--- Preguntas propuestas ---
• a. Responde estas preguntas a partir del texto sobre el culto de la novedad:
(i) ¿Qué película se vuelve a ver más de 40 años después?
(ii) ¿En qué año se estrenaron El Padrino y El último tango en París?
(iii) ¿Cuáles son los tres libros que el texto califica de perfectos?
• b. Devuelve sin cambios el fragmento del texto sobre el culto de la novedad que empieza en las palabras "Antes parecía claro" y termina después de "la semana pasada.".
• c. Retoma el texto sobre el culto de la novedad a partir del punto en que se detiene.

--- Texto proporcionado ---

El viejo truco de la novedad
La actualidad es un mito que funciona: los medios la usan para insistir en que debemos beber lo último
Llega otro año y parece, de pronto, que todo fuera nuevo, y ni siquiera se puede decir que no hay nada nuevo bajo el sol porque no hay sol. Días de gris, buenas excusas: más de 40 años después vuelvo a ver Cabaret, y es un gusto, una lección. Liza Minelli está increíble, Joel Grey inenarrable, Bob Fosse lleva el relato con una elegancia que mezcla música y palabras, medios tonos y golpes furibundos. Pero, estos días, los medios y personas hablamos de Steve Jobs o Sufragistas o Palmeras en la nieve.
No quiero decir que todo tiempo pasado fuese mejor porque en ese año 1972, por ejemplo, se estrenaran también El Padrino, de Coppola; El discreto encanto de la burguesía, de Buñuel, o El último tango en París, de Bertolucci. O porque se publicaran tres libros perfectos –G., de John Berger; Zama, de Di Benedetto, y Las ciudades invisibles, de Calvino– y ninguno de Cortázar, Fuentes, García, Vargas, Cela. No se trata de afirmar una época sobre otra: sólo de confundirlas. Clavar una pica contra el culto de la novedad.
Antes parecía claro que cada obra debía avanzar más que la anterior, la producción estética era una carrera
La actualidad es un mito que funciona: los medios la usan para convencernos de que debemos beber ansiosos lo último que han hecho los políticos y otros siliconados que hacen cosas para que salgan en los medios –que se venden gracias a esa superstición. Pero nadie le debe tanto como las grandes editoriales, disqueras, distribuidoras de películas, que viven de que creamos que lo que nos importa, aquí y ahora, es eso que lanzaron la semana pasada.

--- Datos sin procesar ---
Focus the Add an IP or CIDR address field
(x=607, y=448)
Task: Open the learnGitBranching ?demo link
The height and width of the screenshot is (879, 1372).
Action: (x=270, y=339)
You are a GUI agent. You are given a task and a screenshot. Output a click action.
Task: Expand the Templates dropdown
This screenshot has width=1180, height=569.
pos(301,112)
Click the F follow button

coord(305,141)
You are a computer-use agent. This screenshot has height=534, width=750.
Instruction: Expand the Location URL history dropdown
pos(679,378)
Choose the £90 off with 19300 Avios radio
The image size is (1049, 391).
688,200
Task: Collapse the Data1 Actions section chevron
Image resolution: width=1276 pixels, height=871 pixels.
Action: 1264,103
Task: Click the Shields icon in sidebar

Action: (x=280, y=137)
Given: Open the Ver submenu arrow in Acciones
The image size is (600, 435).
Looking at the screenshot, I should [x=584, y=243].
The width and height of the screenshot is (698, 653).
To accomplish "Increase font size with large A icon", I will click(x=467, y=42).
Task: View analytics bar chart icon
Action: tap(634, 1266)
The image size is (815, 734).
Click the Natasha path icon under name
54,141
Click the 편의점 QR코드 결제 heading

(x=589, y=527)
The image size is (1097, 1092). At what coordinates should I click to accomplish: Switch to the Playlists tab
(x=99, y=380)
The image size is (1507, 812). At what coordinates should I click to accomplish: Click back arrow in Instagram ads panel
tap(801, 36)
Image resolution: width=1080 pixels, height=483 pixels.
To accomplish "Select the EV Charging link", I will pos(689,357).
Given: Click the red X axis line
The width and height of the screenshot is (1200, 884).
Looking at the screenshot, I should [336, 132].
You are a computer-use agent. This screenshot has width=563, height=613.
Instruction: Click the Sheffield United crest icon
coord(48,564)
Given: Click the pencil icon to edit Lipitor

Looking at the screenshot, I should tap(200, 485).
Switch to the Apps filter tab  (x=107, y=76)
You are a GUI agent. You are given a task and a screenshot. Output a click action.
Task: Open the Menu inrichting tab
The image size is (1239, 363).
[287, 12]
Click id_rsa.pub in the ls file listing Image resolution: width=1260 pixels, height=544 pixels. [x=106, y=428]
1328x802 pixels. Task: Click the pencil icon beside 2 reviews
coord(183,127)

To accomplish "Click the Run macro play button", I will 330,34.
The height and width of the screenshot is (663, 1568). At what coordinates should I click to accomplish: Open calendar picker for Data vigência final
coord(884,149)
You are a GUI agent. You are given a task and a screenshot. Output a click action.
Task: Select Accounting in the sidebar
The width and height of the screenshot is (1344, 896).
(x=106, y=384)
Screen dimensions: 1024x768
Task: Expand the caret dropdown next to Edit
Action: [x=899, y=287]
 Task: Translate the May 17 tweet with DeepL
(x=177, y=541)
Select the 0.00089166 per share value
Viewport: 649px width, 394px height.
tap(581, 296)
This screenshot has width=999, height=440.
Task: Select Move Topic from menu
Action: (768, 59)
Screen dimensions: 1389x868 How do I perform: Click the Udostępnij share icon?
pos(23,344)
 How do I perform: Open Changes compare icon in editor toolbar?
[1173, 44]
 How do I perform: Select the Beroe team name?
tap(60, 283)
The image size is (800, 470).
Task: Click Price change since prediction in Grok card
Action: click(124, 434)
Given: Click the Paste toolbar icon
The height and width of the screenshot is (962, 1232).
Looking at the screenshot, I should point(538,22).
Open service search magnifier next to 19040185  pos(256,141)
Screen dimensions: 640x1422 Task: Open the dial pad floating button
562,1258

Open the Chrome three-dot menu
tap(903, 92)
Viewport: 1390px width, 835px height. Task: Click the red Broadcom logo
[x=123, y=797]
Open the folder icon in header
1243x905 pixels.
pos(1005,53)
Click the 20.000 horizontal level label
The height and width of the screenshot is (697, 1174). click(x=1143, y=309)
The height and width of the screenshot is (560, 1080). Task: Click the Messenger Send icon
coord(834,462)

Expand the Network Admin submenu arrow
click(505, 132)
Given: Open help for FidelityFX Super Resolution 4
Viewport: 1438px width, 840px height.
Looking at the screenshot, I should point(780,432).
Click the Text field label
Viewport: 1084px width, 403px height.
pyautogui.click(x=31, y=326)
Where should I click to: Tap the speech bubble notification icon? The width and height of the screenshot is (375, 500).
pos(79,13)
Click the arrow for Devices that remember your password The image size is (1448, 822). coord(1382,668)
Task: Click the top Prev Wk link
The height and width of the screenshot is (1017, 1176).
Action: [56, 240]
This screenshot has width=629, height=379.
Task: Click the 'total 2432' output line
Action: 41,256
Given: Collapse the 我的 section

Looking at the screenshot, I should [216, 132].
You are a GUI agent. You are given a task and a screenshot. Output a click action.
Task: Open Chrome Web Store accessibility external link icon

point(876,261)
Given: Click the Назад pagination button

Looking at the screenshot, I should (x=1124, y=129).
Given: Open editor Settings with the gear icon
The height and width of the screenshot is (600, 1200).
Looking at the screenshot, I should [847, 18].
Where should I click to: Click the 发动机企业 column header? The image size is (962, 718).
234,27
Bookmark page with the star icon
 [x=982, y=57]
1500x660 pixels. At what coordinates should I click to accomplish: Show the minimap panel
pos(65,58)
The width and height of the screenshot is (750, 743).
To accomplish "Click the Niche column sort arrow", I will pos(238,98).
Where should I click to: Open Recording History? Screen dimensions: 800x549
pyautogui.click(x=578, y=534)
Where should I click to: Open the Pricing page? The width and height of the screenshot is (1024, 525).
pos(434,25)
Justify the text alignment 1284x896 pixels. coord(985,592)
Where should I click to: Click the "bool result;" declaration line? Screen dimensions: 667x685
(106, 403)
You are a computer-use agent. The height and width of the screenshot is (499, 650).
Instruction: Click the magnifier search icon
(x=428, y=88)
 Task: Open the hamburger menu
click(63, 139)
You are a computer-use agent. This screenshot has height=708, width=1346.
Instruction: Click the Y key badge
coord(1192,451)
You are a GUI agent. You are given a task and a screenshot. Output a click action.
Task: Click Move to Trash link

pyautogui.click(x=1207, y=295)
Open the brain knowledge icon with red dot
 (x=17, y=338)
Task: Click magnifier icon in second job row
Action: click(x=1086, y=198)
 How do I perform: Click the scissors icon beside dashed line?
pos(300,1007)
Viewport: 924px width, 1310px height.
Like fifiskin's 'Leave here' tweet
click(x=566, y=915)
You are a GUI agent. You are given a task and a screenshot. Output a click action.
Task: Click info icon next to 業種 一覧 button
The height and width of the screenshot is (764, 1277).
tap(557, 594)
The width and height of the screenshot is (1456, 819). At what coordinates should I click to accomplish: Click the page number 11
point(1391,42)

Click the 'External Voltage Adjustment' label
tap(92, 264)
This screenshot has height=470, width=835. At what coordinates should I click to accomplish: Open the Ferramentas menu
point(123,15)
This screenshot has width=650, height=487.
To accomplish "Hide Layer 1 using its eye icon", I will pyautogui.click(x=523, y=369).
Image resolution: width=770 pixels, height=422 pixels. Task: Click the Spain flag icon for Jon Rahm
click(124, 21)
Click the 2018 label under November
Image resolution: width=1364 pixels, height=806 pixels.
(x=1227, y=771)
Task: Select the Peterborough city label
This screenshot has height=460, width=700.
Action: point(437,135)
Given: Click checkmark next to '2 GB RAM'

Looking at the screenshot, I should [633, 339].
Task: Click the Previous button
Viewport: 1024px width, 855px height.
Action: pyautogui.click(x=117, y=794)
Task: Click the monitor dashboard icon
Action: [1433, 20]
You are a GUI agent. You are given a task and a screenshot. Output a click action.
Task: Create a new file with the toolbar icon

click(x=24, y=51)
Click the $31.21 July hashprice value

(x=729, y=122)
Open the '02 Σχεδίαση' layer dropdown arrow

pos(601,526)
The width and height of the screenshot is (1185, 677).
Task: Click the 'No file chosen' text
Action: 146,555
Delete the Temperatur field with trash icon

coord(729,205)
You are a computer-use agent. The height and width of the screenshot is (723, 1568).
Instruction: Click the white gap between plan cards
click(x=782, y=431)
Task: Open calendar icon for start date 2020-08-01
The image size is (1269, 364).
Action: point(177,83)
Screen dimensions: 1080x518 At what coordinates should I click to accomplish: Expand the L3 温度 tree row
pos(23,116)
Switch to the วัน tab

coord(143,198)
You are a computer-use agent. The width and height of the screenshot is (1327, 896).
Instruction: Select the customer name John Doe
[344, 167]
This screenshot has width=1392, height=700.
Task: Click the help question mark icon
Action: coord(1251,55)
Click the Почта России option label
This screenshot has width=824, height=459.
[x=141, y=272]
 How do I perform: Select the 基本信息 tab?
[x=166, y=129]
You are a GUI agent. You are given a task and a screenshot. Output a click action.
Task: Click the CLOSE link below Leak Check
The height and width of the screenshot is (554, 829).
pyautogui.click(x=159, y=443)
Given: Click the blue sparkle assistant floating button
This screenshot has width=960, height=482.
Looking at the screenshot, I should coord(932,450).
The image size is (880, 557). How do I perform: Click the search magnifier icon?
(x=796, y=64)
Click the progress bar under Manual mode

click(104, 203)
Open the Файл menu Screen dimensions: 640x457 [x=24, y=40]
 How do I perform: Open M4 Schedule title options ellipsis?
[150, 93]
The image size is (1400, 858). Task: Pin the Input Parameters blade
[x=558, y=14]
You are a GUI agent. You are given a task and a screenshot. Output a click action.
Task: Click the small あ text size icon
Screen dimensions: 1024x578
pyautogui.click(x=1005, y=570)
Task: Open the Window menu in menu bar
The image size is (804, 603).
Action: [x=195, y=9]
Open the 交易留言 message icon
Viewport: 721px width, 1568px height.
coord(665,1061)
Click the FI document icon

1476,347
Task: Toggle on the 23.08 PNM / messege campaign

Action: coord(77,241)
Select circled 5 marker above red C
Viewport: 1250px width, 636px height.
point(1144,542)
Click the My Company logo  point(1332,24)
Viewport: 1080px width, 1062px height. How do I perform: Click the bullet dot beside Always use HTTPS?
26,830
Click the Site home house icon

--- Respuestas del ejercicio ---
• a.
(i) Cabaret.
(ii) En 1972.
(iii) G., de John Berger; Zama, de Di Benedetto, y Las ciudades invisibles, de Calvino.

• b.
Antes parecía claro que cada obra debía avanzar más que la anterior, la producción estética era una carrera
La actualidad es un mito que funciona: los medios la usan para convencernos de que debemos beber ansiosos lo último que han hecho los políticos y otros siliconados que hacen cosas para que salgan en los medios –que se venden gracias a esa superstición. Pero nadie le debe tanto como las grandes editoriales, disqueras, distribuidoras de películas, que viven de que creamos que lo que nos importa, aquí y ahora, es eso que lanzaron la semana pasada.

• c.
Y los medios, por supuesto, compran y colaboran: quizá comenten un libro mío en lugar de hablar del de Calvino o el de Berger. Con lo cual trabajan para la industria más que para los lectores: perpetúan el mito, lo validan, lo inflan. Datan el arte, lo hacen arte-del-año, postulan que la última novela de Ken Follett nos dice más que la primera de Flaubert, un suponer.
Pero lo bueno de la forma en que funcionan las fábricas y las instituciones culturales –y sus márgenes– es que tenemos todo el tiempo acceso a cientos de años de producción artística. Por eso, cuando hablamos de libros, películas y otras tentativas, la idea de pasado o presente no suele tener mucho sentido. Y sí, entonces, quizá, la de poner a todos en la misma bolsa, y comentar los buenos y mirar los buenos y hablar de los buenos –en lugar de sucumbir a la superstición.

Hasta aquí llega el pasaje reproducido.